The Fokker E.I was the first fighter aircraft to enter service with the Fliegertruppe of the Deutsches Heer in World War I.
Its arrival at the front in mid 1915 marked the start of a period known as the “Fokker Scourge” during which the E.I and its successors achieved a measure of air superiority over the Western Front.
54 aircraft were built.
The E.I was essentially an armed version of the Fokker M.5K single-seat reconnaissance aircraft (military designation A.III), which was in turn very closely based on the design of the 1913 French Morane-Saulnier Type H.
Like the Morane, the Fokker was an externally braced mid-winged monoplane with a vertically tapered box section fuselage, with fully movable horizontal and vertical stabilizing surfaces, also known as “flying” surfaces, giving the pilot the usual tail control functions; roll control was achieved through controlled wing warping, as was conventional in contemporary monoplanes.
Wing warping was achieved through external cables attached to the wing’s rear spar and running through a king post located in the front of the cockpit.
The fuselage structure was fabric covered welded chromium-molybdenum steel tubing, the biggest difference between the Fokker and the Morane, which had an entirely wooden framework.
Welded “cromoly” steel tube provided the basis for the structure of all Fokker fuselages for many years.
This unremarkable and derivative design was, however, transformed into a formidable fighter when it was fitted with the newly developed synchronizer gear, the Fokker Stangensteuerung system, firing a single 7.92 mm (.312 in) Parabellum LMG 14 or Spandau lMG 08 machine gun through the spinning propeller.

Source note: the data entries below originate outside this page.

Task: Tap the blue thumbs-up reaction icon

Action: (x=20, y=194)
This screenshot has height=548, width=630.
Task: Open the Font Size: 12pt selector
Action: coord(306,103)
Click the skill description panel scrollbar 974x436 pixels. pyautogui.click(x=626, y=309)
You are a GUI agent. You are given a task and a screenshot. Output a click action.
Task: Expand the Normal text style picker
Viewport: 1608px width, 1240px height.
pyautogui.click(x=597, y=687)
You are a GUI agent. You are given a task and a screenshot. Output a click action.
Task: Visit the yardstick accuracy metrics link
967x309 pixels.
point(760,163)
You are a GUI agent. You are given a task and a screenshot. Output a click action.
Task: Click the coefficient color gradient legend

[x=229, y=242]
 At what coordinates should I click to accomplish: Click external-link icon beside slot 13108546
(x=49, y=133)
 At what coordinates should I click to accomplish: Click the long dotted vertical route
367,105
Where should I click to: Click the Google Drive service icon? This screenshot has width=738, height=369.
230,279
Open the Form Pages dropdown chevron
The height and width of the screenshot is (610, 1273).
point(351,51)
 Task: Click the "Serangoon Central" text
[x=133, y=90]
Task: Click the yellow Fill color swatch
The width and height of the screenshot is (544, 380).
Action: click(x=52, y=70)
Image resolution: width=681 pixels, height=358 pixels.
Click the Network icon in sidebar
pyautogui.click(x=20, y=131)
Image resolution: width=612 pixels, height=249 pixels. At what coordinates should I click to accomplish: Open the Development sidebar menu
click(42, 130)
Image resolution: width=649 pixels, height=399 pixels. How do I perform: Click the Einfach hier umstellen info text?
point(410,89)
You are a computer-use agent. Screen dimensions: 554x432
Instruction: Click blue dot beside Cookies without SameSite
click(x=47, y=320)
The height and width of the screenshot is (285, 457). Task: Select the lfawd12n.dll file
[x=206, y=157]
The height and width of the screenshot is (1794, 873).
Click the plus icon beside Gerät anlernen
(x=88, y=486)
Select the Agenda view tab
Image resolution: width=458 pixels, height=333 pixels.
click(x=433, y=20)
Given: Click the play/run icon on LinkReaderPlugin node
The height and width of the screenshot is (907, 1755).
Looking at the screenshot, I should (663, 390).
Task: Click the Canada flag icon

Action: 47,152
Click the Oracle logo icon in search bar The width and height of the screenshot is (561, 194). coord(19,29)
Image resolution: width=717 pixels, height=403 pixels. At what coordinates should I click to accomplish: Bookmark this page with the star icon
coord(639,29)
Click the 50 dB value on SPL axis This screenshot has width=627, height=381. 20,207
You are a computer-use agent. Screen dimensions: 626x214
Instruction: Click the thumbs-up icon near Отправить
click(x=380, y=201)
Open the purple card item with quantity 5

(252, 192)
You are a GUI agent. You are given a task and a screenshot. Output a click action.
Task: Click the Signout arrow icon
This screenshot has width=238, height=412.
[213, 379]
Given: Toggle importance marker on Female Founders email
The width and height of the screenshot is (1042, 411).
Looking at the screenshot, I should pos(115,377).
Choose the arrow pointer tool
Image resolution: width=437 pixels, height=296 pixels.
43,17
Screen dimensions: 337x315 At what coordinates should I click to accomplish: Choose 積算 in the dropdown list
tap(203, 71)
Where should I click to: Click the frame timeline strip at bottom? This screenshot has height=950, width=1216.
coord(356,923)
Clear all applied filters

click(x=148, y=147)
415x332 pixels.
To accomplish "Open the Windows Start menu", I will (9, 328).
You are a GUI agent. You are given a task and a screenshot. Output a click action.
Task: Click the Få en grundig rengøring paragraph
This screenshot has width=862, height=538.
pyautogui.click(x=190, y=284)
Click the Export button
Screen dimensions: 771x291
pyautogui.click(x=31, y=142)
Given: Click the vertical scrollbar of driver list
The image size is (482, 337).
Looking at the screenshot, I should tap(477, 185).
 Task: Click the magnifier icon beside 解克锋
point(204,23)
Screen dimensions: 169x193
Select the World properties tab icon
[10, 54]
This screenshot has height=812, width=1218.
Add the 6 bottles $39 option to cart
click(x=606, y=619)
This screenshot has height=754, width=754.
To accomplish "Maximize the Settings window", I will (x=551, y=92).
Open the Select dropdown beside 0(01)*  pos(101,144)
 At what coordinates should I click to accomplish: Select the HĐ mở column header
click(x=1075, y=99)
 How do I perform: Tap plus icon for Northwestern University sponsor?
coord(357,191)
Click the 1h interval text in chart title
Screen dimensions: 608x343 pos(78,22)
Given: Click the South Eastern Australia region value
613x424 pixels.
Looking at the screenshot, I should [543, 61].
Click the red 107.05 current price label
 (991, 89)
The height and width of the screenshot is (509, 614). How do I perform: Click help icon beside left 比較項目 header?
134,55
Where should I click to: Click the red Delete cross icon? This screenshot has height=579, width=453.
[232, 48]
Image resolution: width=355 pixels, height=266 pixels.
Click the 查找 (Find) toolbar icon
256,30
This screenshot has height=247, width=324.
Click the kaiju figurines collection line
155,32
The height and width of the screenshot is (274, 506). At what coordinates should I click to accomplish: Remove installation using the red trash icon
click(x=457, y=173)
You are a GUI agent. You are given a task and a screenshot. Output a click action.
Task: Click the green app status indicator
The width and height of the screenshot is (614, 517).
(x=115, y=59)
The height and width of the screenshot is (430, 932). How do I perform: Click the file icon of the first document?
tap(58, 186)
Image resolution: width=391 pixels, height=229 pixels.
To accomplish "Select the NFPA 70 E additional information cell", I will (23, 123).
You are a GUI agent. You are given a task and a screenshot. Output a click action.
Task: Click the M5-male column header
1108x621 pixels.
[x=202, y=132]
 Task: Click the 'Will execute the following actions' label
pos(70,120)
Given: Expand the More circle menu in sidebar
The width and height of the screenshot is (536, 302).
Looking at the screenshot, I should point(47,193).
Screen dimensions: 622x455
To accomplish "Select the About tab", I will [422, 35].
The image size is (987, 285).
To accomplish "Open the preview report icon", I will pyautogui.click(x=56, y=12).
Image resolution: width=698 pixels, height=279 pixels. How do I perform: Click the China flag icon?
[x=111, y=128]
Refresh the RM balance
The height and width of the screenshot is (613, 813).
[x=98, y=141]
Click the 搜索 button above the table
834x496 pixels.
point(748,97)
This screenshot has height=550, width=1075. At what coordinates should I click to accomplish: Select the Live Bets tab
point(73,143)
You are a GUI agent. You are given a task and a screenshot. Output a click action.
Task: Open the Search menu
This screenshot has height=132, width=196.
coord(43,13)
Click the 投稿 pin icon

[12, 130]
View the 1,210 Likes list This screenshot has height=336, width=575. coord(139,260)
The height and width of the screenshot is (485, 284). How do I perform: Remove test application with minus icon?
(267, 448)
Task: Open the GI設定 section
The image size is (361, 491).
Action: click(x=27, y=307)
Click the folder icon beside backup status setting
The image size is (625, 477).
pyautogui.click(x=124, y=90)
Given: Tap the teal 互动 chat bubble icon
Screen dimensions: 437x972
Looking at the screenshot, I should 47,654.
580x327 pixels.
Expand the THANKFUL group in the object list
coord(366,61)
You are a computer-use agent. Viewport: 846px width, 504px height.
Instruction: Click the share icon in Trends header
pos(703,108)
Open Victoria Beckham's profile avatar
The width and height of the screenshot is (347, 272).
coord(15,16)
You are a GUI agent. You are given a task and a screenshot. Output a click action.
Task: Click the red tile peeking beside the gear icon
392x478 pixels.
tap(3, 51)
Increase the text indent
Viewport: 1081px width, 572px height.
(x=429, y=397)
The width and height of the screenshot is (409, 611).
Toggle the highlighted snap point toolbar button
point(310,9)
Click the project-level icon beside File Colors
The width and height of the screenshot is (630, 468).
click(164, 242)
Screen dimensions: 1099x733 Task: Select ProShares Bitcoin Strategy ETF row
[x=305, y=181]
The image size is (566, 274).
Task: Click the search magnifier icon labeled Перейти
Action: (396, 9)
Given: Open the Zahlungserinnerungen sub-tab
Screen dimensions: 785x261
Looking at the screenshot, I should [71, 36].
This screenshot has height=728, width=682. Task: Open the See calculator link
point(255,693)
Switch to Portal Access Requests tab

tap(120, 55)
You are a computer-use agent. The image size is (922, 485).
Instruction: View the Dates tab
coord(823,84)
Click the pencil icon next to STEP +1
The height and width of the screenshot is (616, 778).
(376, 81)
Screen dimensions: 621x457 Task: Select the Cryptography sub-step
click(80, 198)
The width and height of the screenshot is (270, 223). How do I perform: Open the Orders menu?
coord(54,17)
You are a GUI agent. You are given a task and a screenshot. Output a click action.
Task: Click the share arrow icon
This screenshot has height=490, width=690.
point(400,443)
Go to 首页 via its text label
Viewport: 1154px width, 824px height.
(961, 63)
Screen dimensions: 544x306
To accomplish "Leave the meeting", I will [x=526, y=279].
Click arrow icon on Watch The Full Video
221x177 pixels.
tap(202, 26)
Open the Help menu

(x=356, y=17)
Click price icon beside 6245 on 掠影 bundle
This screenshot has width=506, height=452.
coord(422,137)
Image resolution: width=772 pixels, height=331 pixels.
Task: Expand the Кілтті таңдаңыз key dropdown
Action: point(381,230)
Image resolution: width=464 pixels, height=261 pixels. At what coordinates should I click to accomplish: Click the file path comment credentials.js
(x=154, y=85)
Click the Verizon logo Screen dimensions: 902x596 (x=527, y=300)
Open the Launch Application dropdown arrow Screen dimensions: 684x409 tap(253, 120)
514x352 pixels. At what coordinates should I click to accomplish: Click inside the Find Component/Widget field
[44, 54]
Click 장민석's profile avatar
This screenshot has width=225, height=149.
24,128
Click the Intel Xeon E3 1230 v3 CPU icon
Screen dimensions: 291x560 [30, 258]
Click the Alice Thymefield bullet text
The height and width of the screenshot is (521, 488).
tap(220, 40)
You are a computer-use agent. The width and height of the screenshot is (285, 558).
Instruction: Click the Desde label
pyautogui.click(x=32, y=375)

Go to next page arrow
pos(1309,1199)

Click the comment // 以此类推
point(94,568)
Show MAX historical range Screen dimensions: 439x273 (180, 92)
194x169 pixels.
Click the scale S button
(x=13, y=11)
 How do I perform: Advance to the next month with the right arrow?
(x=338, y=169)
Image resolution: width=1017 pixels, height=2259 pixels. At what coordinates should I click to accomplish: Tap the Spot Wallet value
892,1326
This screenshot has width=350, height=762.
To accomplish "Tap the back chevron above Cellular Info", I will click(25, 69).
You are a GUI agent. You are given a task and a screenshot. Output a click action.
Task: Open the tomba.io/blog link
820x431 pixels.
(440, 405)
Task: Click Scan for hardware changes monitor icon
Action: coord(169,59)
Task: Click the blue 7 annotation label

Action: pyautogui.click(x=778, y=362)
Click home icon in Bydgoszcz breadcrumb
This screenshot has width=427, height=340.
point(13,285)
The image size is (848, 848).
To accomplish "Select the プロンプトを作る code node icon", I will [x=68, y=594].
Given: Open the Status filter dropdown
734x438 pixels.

Indeed, the five production prototype airframes for the E.I design had been ordered and were under construction as A.IIIs but were completed as M.5K/MG aircraft, retaining the earlier “shoulder-wing” placement of the A.III type.
Subsequent production E.Is had their wings lowered slightly as Lieutenant Otto Parschau’s E.1/15 had later in its career during 1915 – from the M.5’s shoulder configuration, which improved pilot visibility.
(These were designated by Fokker as the M.14, which was also used for the following two Eindecker variants.)
All Fokker E.I aircraft had a 68.5 L (18.1 US gal) capacity, single gravity fuel tank, located forward of the cockpit, with a fuel gauge protruding from the sheet metal upper nose panelling, usually offset slightly to port.